According to the WSJ article, communications companies and academic institutions have been given until 2007 to make changes and upgrades to conform to new FCC and DoJ mandates on reconfiguring systems to comply with monitoring requirements in new regulations. Again, the bulk of the complaints appear to be on cost and irritation at what is required for compliance.
I fully understand that surveillance methods had to be modified to be more effective after intelligence failures prior to 9/11 — and that integration of various investigative agency efforts had to be accomplished. But we do not win anything if we sacrifice the very freedoms on which this nation was founded.
Up ’til now, there has been little to no Congressional oversight on this — only a big, fat Republican party rubber stamp with the occasional lone Democratic voice in the wilderness calling for more consideration of rights issues. With the latest NSA domestic spying disclosures, perhaps we have entered a period where there will be some debate about the merits of these proposals and how many rights it is appropriate to sacrifice on the altar of temporary security.
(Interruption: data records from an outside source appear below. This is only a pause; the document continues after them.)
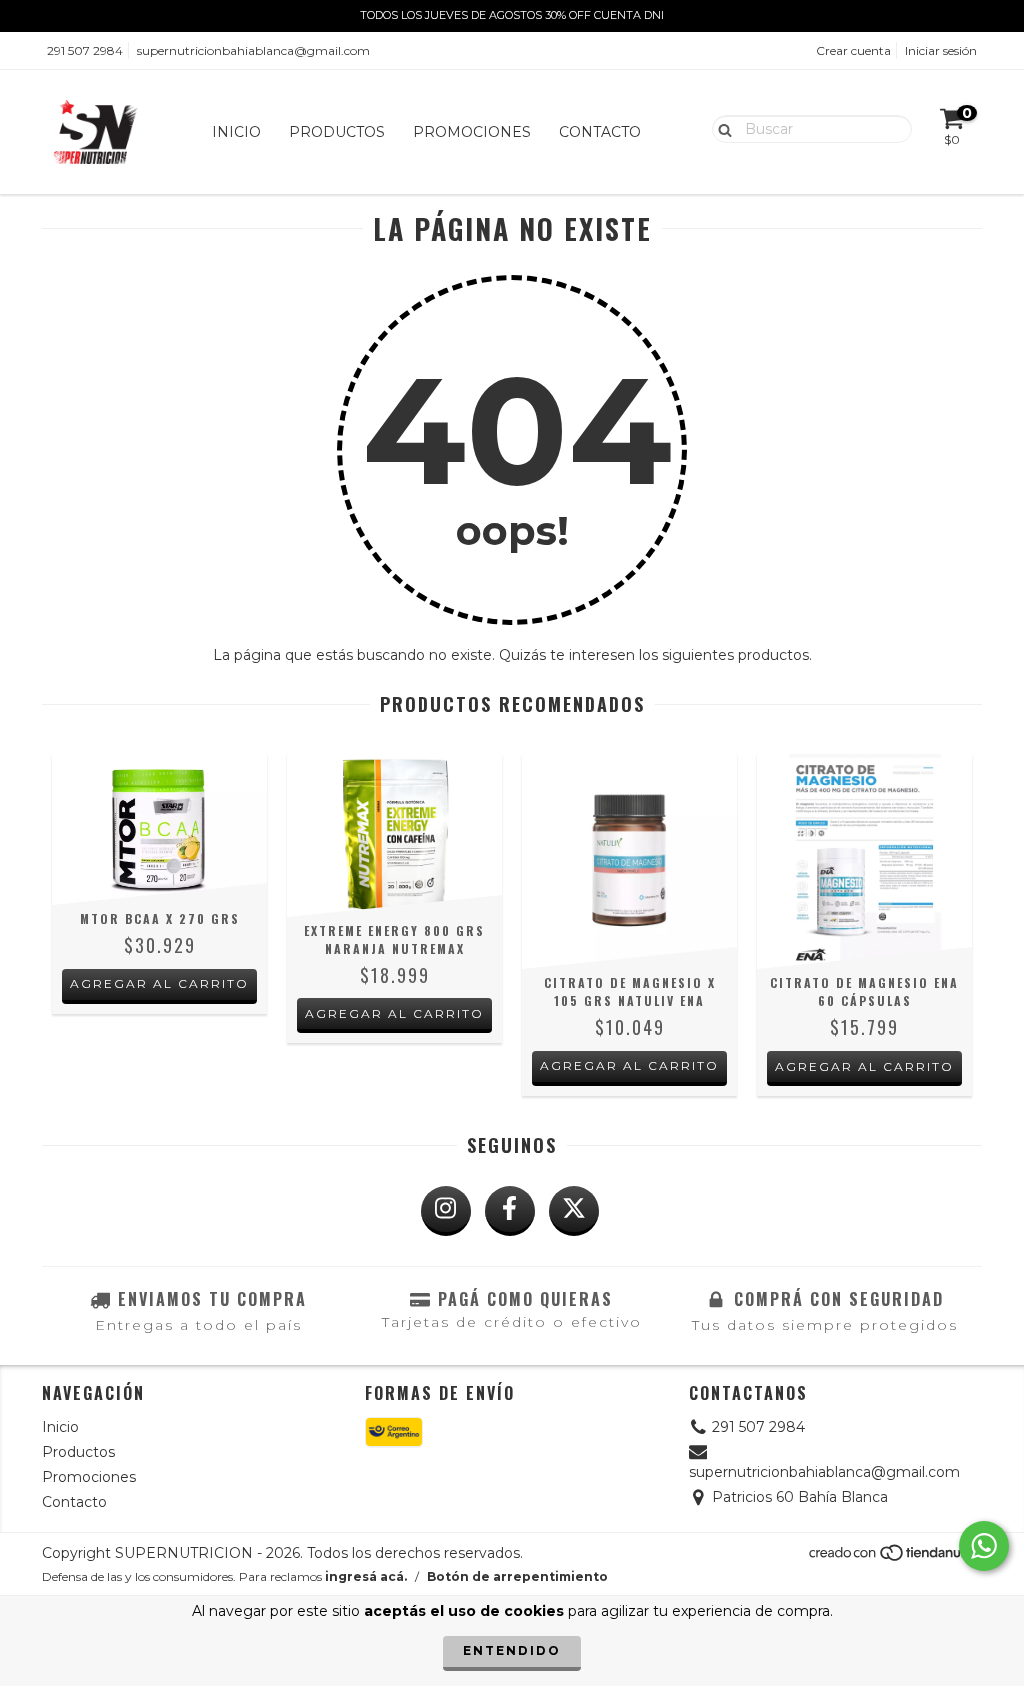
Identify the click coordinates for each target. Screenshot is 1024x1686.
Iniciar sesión (941, 50)
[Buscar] (720, 128)
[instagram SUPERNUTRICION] (446, 1211)
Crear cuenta (853, 50)
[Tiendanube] (894, 1558)
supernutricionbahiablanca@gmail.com (253, 50)
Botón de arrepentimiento (517, 1576)
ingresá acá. (366, 1576)
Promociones (472, 132)
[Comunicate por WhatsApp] (984, 1546)
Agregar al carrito (159, 983)
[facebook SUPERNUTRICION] (510, 1211)
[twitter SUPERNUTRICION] (574, 1211)
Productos (337, 132)
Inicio (236, 132)
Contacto (600, 132)
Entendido (512, 1650)
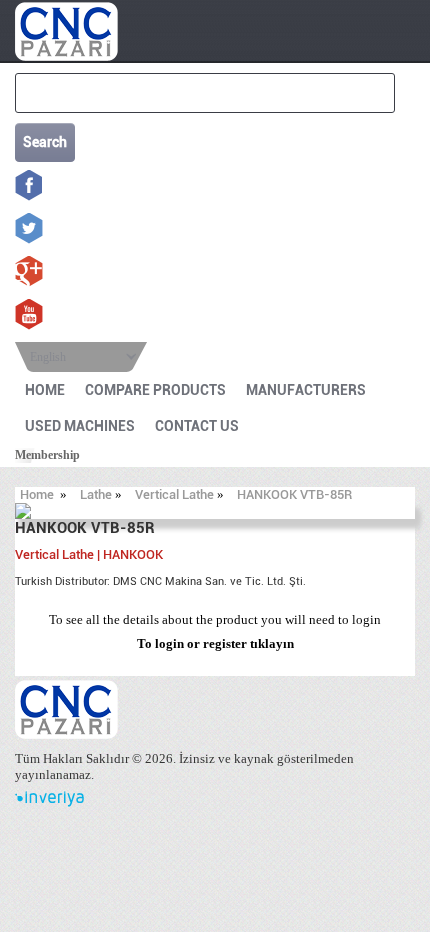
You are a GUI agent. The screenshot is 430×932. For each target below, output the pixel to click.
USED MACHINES (80, 426)
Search (45, 142)
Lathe (96, 494)
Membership (47, 455)
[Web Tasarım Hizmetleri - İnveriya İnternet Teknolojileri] (49, 802)
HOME (45, 390)
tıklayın (272, 643)
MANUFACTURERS (306, 390)
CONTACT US (197, 426)
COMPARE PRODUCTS (155, 390)
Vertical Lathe (174, 494)
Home (37, 494)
But one thing that has to be discussed is how far is too far? How long does the Preznit and his merry band of cronies get to grab the Constitution by the throat? Is it endless — or just until the end of this Presidency, and then they’ll re-evaluate depending on who wins election in 2008? And if that is the case, doesn’t that answer the question as to whether this is a political as opposed to a true philosophical shift?
Saving the President and the party’s political ass because you got caught with your hand in the Constitutional cookie jar is an understandable reaction — after all the 2006 elections are fast approaching. But for Republicans and Democrats, this is a moment of truth: are you elected to represent the interests of your constituency for the long-term, and do you take your oath to protect and defend the Constitution seriously? Or is it truly all about holding onto power and covering each other’s asses? You choose.
But know that we will be watching your choices. Now is the time for true patriots to stand up and be counted, regardless of party.
Those who would give up Essential Liberty to purchase a little Temporary Safety, deserve neither Liberty nor Safety.
— Benjamin Franklin
Do what the Founders did. Think about the threats to their personal and family safety during the time of the American Revolution. The men and women who fought for this nation’s freedom, who sacrificed personal comforts and safety in order to bring forth a nation born in liberty, they set up a government by and for the people so that we would no longer have to endure the whim of a King. Do not throw all of that back in their faces simply for political expediency.
Put your nation first.
UPDATE: Looks like the White House website is passing out cookies, too. (Hat tip to Lis Riba for the link.)